Pese a los refractarios
intentos de esos radicalismos ultralaicistas por extirpar la fe católica y
cualquiera de sus manifestaciones -fe inmune a soflamas desde hace ya dos mil
años y me barrunto yo que así continuará por otros dos mil más-, los creyentes
seguimos fieles a nuestra tradición, ya sea festejando la Natividad o la
Epifanía o bien conmemorando la Pasión y Muerte de Nuestro Señor Jesucristo.
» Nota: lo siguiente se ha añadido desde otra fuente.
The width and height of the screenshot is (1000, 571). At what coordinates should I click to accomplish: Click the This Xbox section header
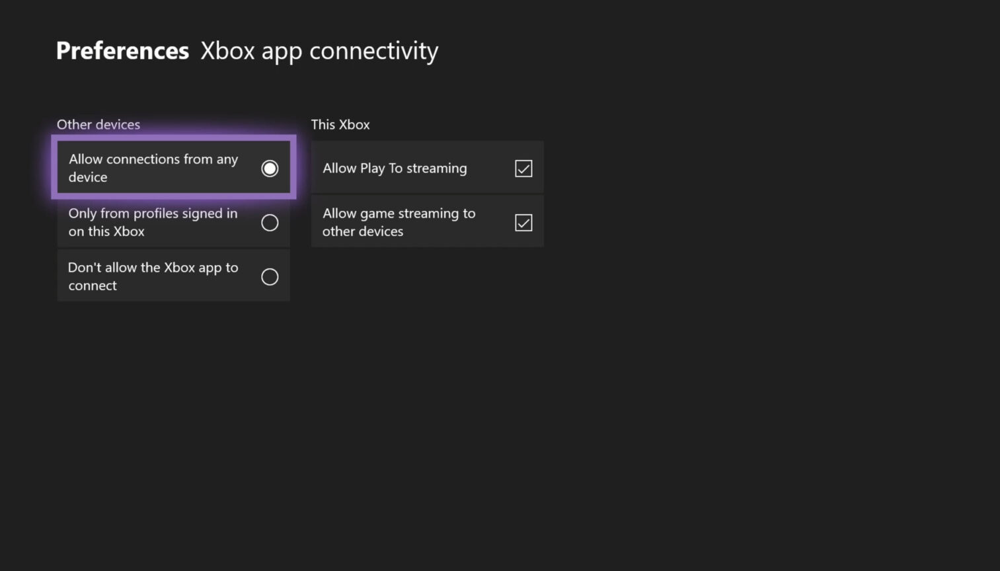(x=340, y=124)
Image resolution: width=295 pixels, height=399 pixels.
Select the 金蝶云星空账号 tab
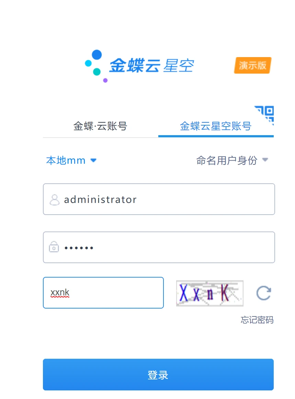coord(216,126)
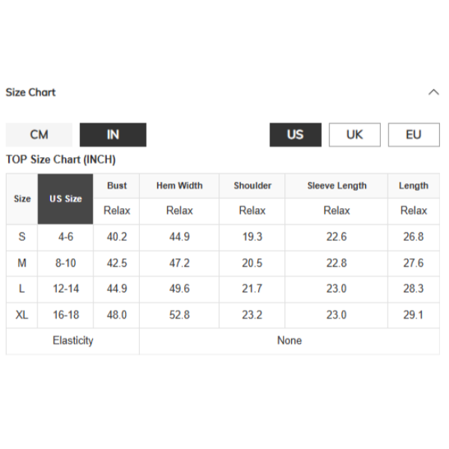Click the Size Chart heading
The width and height of the screenshot is (449, 449).
click(31, 92)
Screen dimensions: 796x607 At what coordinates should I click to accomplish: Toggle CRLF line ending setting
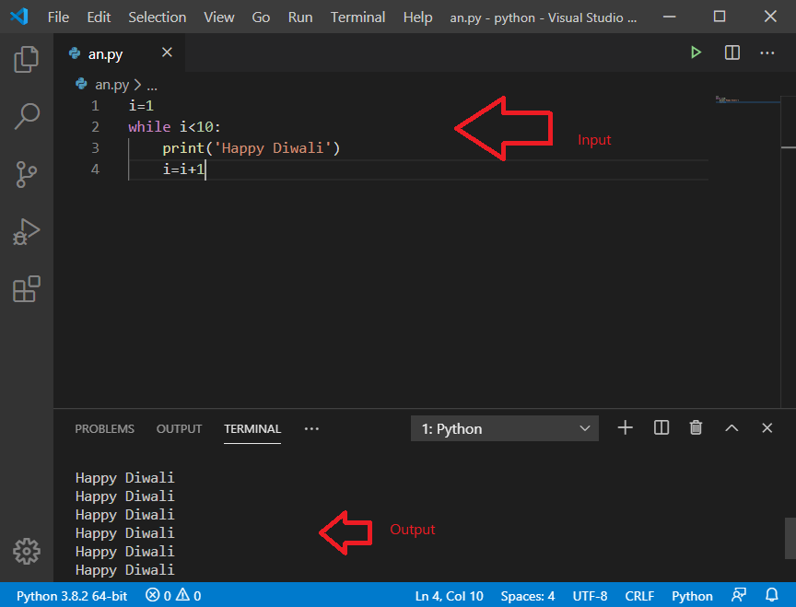639,595
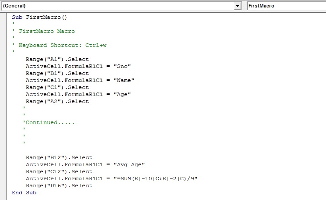Viewport: 326px width, 200px height.
Task: Place cursor on Range("A1").Select line
Action: pyautogui.click(x=57, y=59)
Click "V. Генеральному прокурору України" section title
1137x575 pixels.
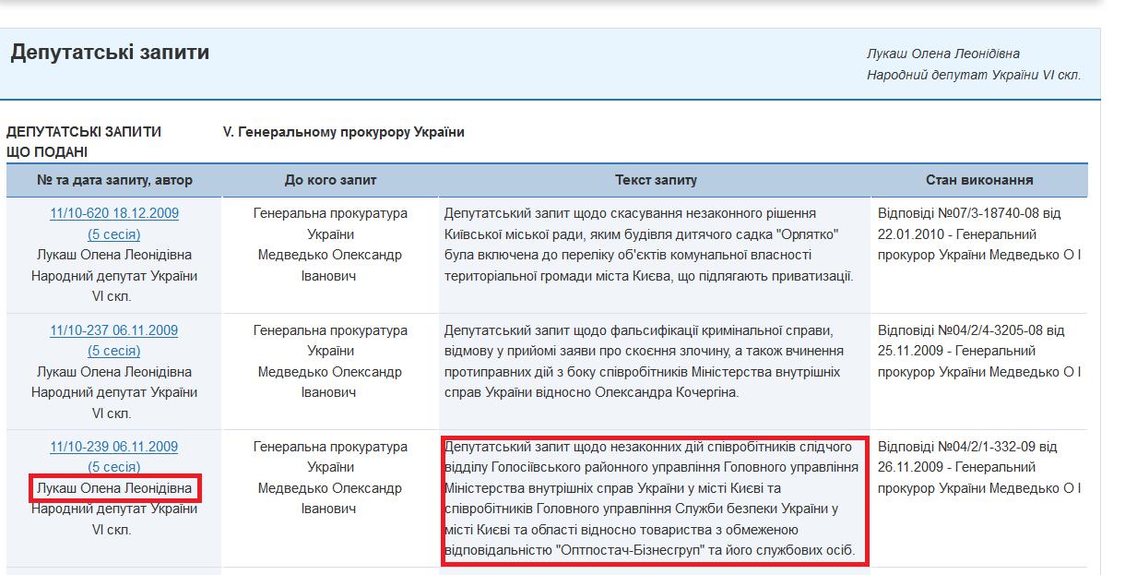point(343,132)
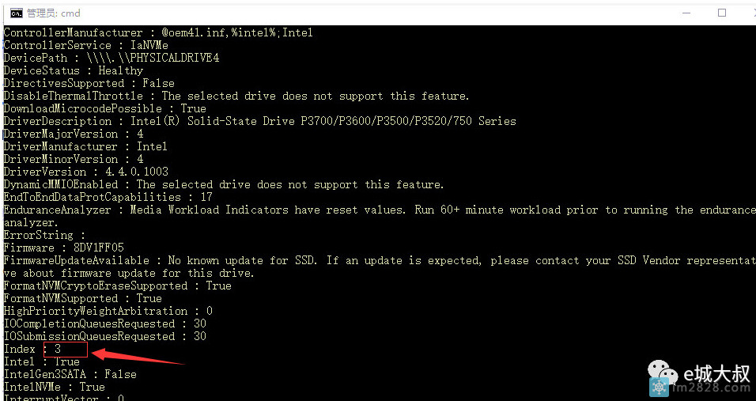
Task: Click the ControllerService IaNVMe line
Action: [x=85, y=45]
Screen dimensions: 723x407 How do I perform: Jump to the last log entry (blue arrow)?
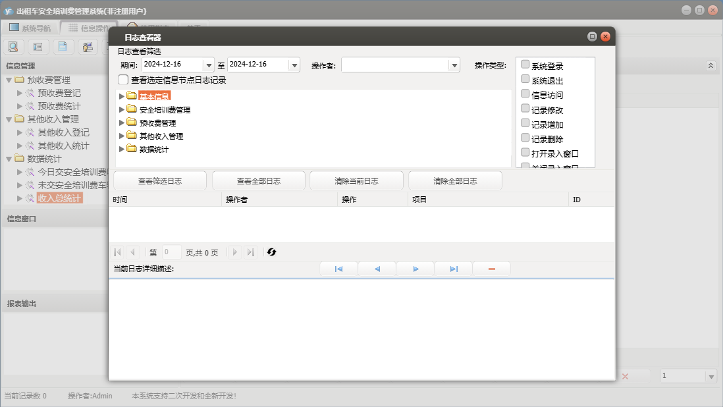coord(454,269)
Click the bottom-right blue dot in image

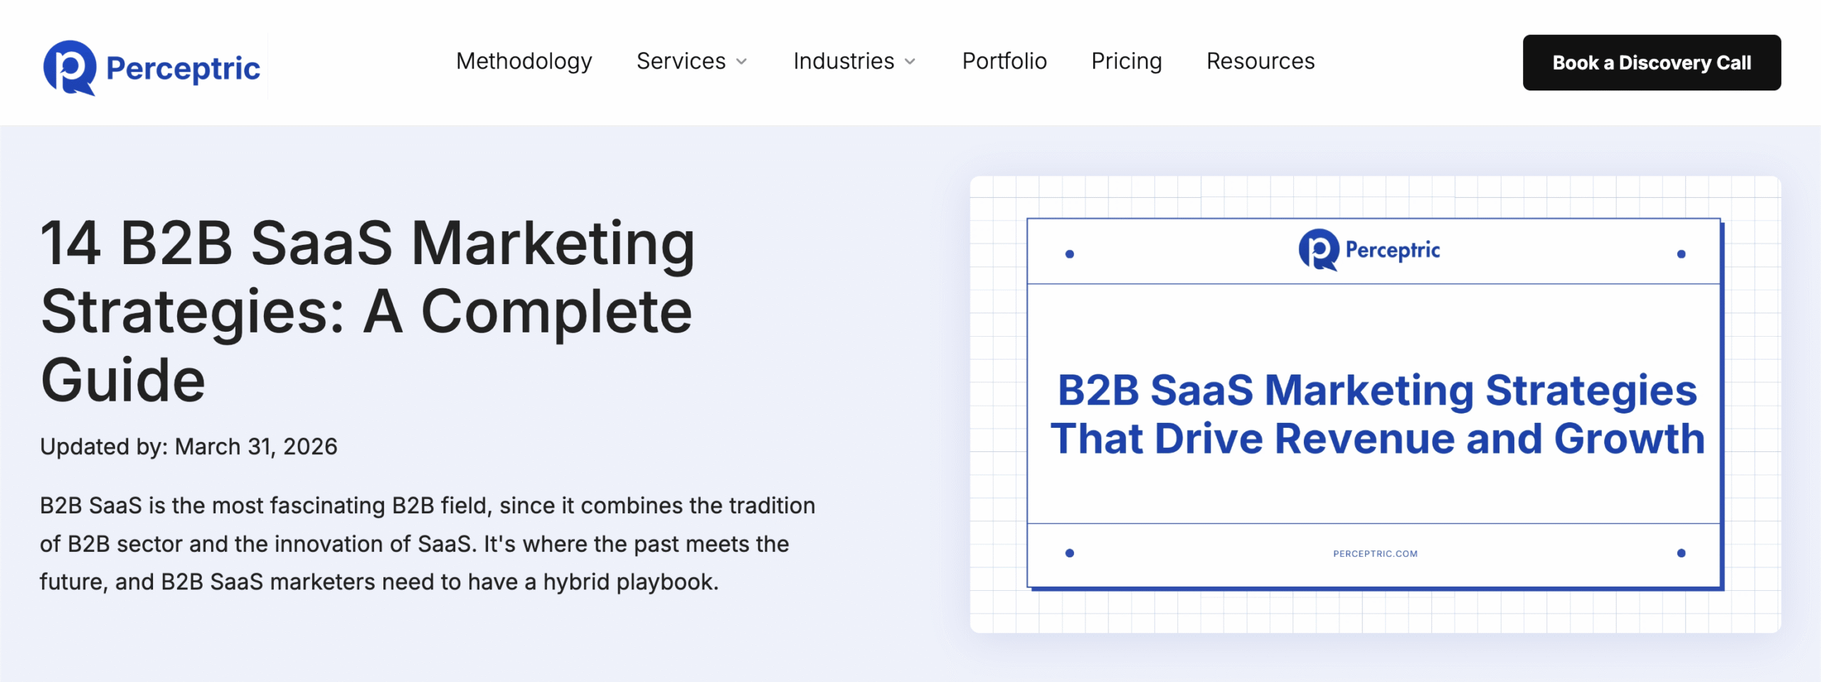pyautogui.click(x=1682, y=553)
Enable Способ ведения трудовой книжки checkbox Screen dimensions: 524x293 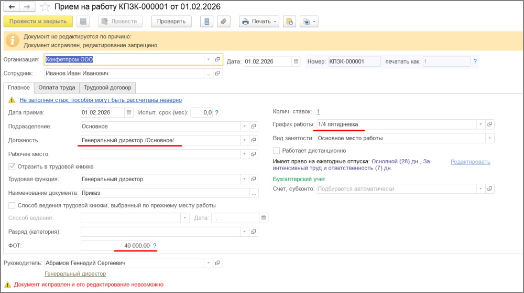pyautogui.click(x=12, y=205)
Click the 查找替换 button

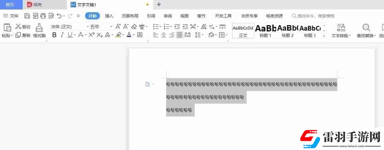366,30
Quienes, además, pertenecemos a alguna Cofradía anhelamos la salida de nuestras
imágenes para procesionar por las calles, viviendo con devoción nuestra
estación de penitencia al acompañar, como es mi caso, a la Divina Madre en su
Santa Soledad con la oración. Lejos de ñoñerías y mojigaterías doy inicio a mi
recorrido encomendándome a la Santísima Virgen, repitiendo jaculatorias y
dejando aparte, durante el trayecto, la realidad de mi alrededor. Estos dos
últimos años se ha unido una de mis sobrinas a la que le inculco ese
sentimiento y admito que ha sido reconfortante concluir en el Templo con la
satisfacción de estar transmitiendo el legado que, previamente, me fuera
trasladado por mis mayores. No obstante, he de reconocer, también, que es cada
vez más difícil guardar el mutismo exigible ante los continuos martirios que,
los Hermanos de Luz, nos vemos obligados a sufrir durante nuestro itinerario y
que se han convertido en la verdadera penitencia. Desconozco el origen de esa
absurda moda, tan extendida entre la chiquillería de un tiempo para acá, de ir
con un palito que sujeta una bola de papel de plata que van formando con la
cera multicolor de los cirios que piden a los nazarenos quienes vemos, de este
modo, continuamente alterado nuestro recogimiento por el reguero de insufribles
chinches que, al acecho, aprovechan cualquier parada para arremolinarse a la
ensordecedora caza y captura de tan preciado material. No fueron dos o tres,
pude llegar a contar más de setenta, desde que salí de la Iglesia y hasta que
regresé, si bien con ciertos momentos de alivio cuando alguna providencial racha
de viento apagaba la llama. Junto a ello, que bien podría equipararse al
insoportable roce de un enorme cilicio rasgando la piel, hay que añadir la
flagelación que suponen los comedores de pipas compulsivos que esputan la
cáscara sobre la calzada, rociando al de al lado si es menester, sin importarles
que, por ella, transiten luego los pasos y quienes les acompañamos, siendo que,
con frecuencia, al habitual dolor de pies y calambres en los dedos tras horas de
lento caminar, se unen los dolorosos pinchazos en las plantas descalzas de
quienes realizan su itinerario desprovistos de zapatos. Pero, sin duda, el
culmen del martirio infligido viene de la mano de los ocupantes de las tribunas
de primera fila -deben estar desfallecidos por el ímprobo esfuerzo realizado al
permanecer cómodamente en sus sillas a la estática espera de los tronos- porque
hay que sortear los brazos que dejan colgar hacia fuera y con los que
impactamos a nuestro paso, agradecidos, al menos, de que no todos sostengan un
cigarrillo que pueda prendernos la capa o el moquero. De modo que, oigan, la
verdadera penitencia de los cofrades que salimos en las procesiones viene dada
por la imposibilidad de abstraernos durante nuestro recorrido que es alterado,
irremisiblemente, por la banda sonora que nos acompaña desde su inicio: el ‘clac-clac’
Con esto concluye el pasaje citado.